Ah the memories
Eric Lippert’s blog post about partial order sorting was, as always, interesting and well written. However, this specific post brought back memories of a project I did for Gateway Foods of Lacrosse Wisconsin back in the early 90’s. (I googled them and they don’t appear to no longer exist.)
Though my project was not as fun or easy to understand as Eric’s example, Gateway wanted to perform the "hot and new" business analysis called Activity-Based Costing, or ABC. Instead of just looking at which food items were most profitable, they looked at which customers were most profitable.
Aced-out by the SQL dude
They hired one of the big eight firms (remember when they were called "the big eight?) Booze-Allen-Hamilton to do the analysis and then went looking for a programmer. I heard about the project from my contact "George" for whom I had delivered a training course on Clipper earlier. I got excited, but really had no chance at it because the IT department didn’t believe in PCs, so they hired a SQL programmer to implement.
A few months went by and George called to tell me the project was going no where. A few more later George cakked to tell me the project was in real trouble. A few month more still, and I got a call from George asking if I could I start on the project that week in hopes of salvaging it (of course they had already spent most of the budget on the SQL guy, but what can you do?)
Be careful what you wish for
Later that week I arrived and met with the people from Booze, and they proceeded to hand me a stack of paper 10 inches thick that contained the allocation formulas! (I kid you not.) My job was to write a Clipper program to apply those formulas to a HUGE 300Mb database (remember, this was the early 90s and 300Mb was huge back then.) The allocation formulas were for things like "Allocate the cost of fuel to deliver to each customer based on the miles required to travel to customer. Sum the cost of fuel and multiply by the miles traveled for each customer divided by total miles traveled to all customers." And so on. Around 1800+ formulas in all.
For the next three days, my eyes glazed over as they tried to understand the formulas. I starting thinking "What the hell have I got myself into? There is no way I will ever be able to understand all of these formulas well enough to encode them into a program. No wonder the SQL guy failed. I am screwed too!" But finally, it started to dawn on me; "Don’t learn the formulas, learn the patterns." I’ve always been extremely good at pattern recognition so why didn’t I see it immediately? (which contrasts nicely with all the other things at which I’m extremely bad.)
Patterns; what a concept!
The initial database had number tables like fooditems, customers, and order. It turned out there were only three patterns:
- Scan a table and perform a calculation like sum or average and write the output to a one-record table. Examples included calculating total sales, average order size, etc.
- Scan a table and perform a calculation like sum or average for each fooditem, or customer, or similar, and write the output to a table that has one record for every fooditem, customer, or similar.

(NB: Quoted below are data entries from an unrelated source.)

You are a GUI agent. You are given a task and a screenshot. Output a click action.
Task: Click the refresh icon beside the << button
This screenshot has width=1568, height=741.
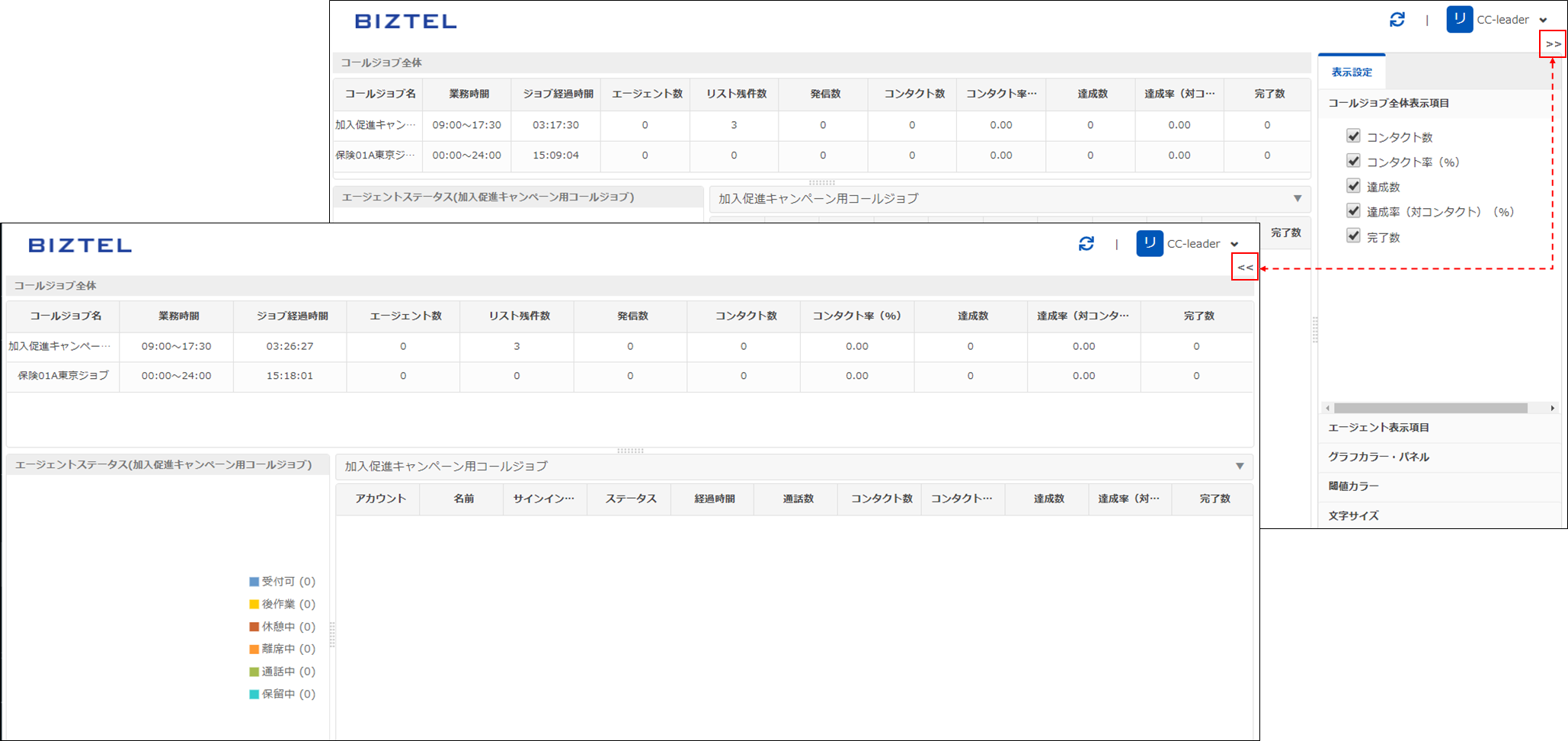pyautogui.click(x=1086, y=244)
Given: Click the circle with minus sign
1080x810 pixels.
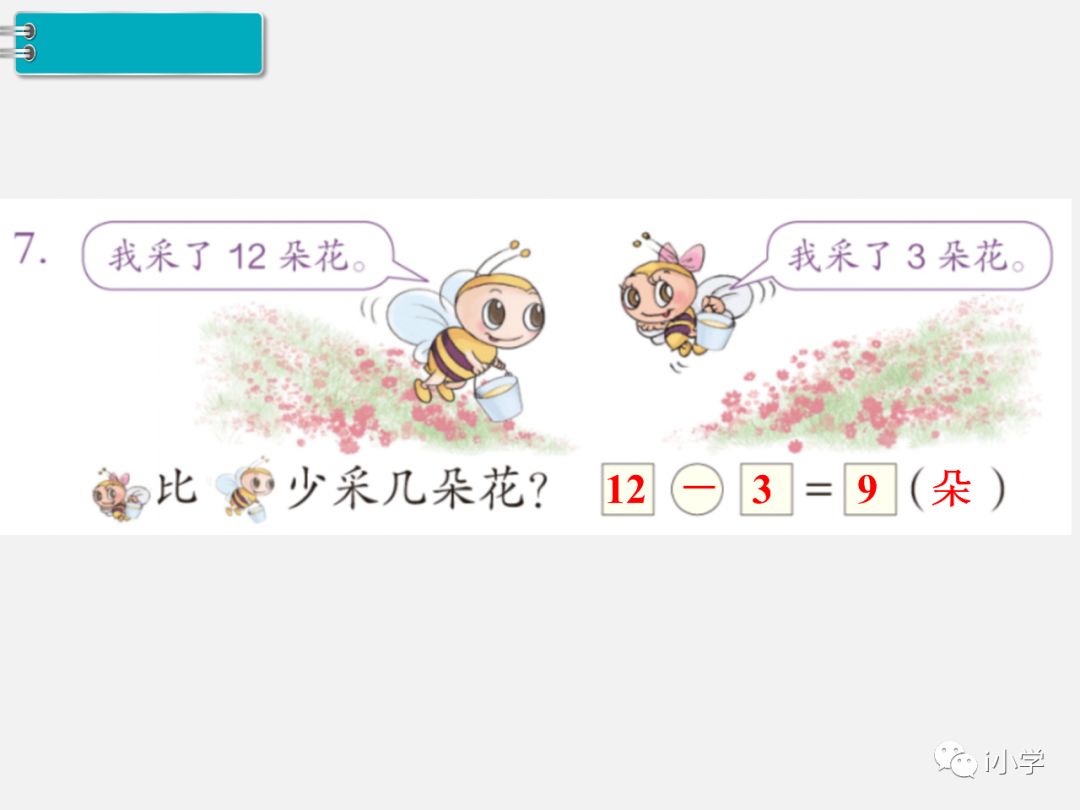Looking at the screenshot, I should click(697, 489).
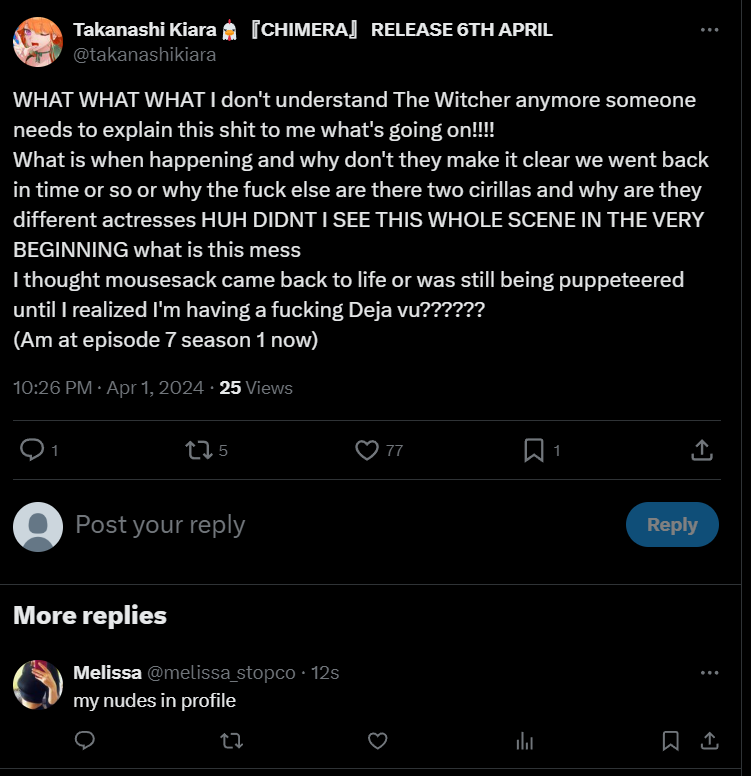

- Scan a table and perform a calculation like every record and write the output to a table with the same number of records as the scanned table.
That’s it. Three patterns. All 1800+ formulas boiled down to three patterns. SQL gurus know the following are examples of the above three patterns:
-
SELECT SUM(SubTotal) AS TotalPrice INTO OneRec FROM Orders
-
SELECT CustomerID, SUM(SubTotal) AS TotalOrdered INTO OnePerCustomer FROM Orders GROUP BY CustomerID
-
SELECT opc.CustomerID, opc.TotalOrdered/c.TotalDeliveryMiles AS SalesPerMile INTO CustomerFactors FROM Customer c INNER JOIN OnePerCustomer opc ON opc.CustomerID=c.ID
Technique triumphs over toolset
Ultimately I succeeded using Clipper where the SQL programmer had failed. He didn’t fail because he used SQL and my success was not because I used Clipper. He failed because he tried to hand-code all 1800+ formulas and I succeeded because I wrote a Clipper program to handle the three patterns, not the 1800+ formulas. In hindsight given the tools available at the time, the best solution would probably have used Turbo Pascal and SQL, but such is life.
The Gateway people entered the allocation formulas from Booze into a grid in my program, my program then determined which formulas to calculate and in which order, and then program executed those formulas. I used Clipper’s "macro" capability to allow me to execute the text formulas much like how Execute() can be used in VBScript. However, VB.NET programmer could do the same thing today by writing a program that generates SQL and then passing that SQL to ADO.NET to execute.
Back to Eric’s Post
The "which formulas in which order" was the part I was reminded of by Eric’s post. It actually took me three weeks to write that first program. 12 hours a day. 7 days a week. In the dead of winter. In Lacrosse Wisconsin. Brrrrr. (I’m from the south in Atlanta and I am a wuss when it comes to frigid weather!) Today I could probably write that same program in VB.NET and SQL in an afternoon. But then hardware is a lot faster now.
Intermediate Representations
Why three weeks? My program took almost two days to apply the 1800+ formulas to the 300Mb database! Ever try to debug a program where you have to step through code for 24 hours before you get to see the next bug? Not very productive. It was here I actually learned the tremendous value of creating an "intermediate representation." HTML is a perfect example: one program can generate HTML and another can display it. SQL, XML, and MSIL are also immediate representations. One of the benefits of an intermediate representation is you can validate output without having to observe behavior. In essense intermediate representations provide much the same benefits as state machines.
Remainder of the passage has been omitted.